Acts of sexual harassment perpetrated by an individual on someone of the same gender are covered under India’s anti-sexual harassment legislation, the Calcutta High Court held in a landmark judgment.
In this case, the petitioner had alleged that the Internal Complaints Committee (ICC) did not have jurisdiction to entertain the allegation of sexual harassment since the complainant, as well as the accused (petitioner), were of the same gender — and so, fell outside the purview of the Sexual Harassment of Women at Workplace (Prevention, Prohibition and Redressal) Act, 2013 (the POSH Act).
Noting that “there is nothing in Section 9 of the 2013 [POSH] Act to preclude a same-gender complaint,” Justice Sabyasachi Bhattacharyya, who heard the matter, held that: “A person of any gender may feel threatened and sexually harassed when her/his modesty or dignity as a member of the said gender is offended by [acts of sexual harassment] irrespective of the sexuality and gender of the perpetrator of the act.”

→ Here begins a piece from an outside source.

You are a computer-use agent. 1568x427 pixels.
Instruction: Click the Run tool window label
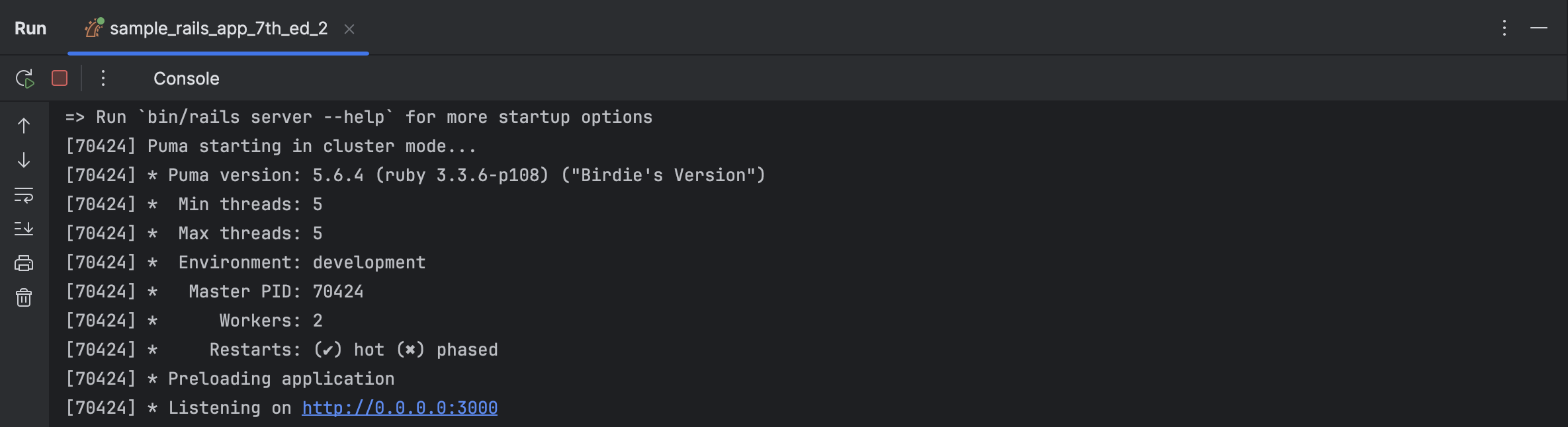click(30, 28)
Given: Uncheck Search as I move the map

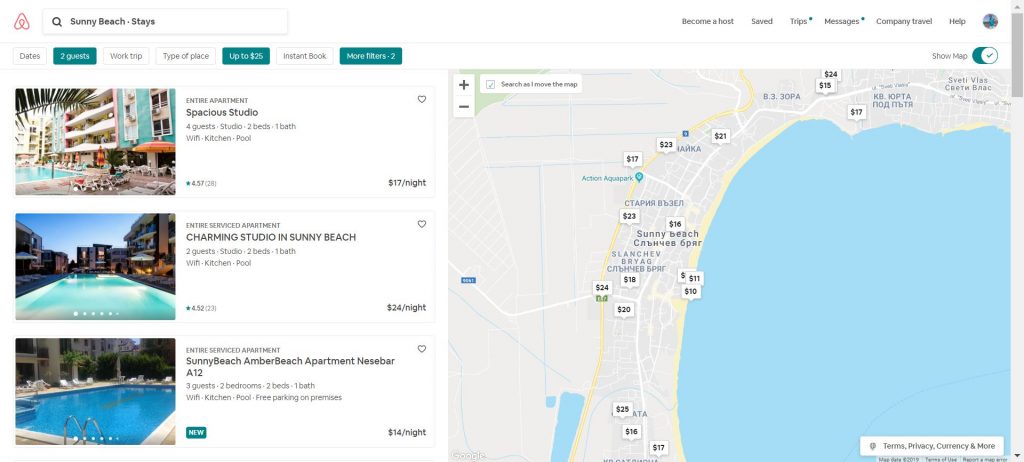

The POSH Act has been criticized for not being gender-neutral in the past, and precluding the possibility of people from the LGBTQ+ community being sexually harassed at the workplace. Due to the statute’s gender-specificity, men aren’t entitled to file a complaint under it at all — forcing them to rely solely on company policies, which may or may not prohibit harassment of any nature, for justice.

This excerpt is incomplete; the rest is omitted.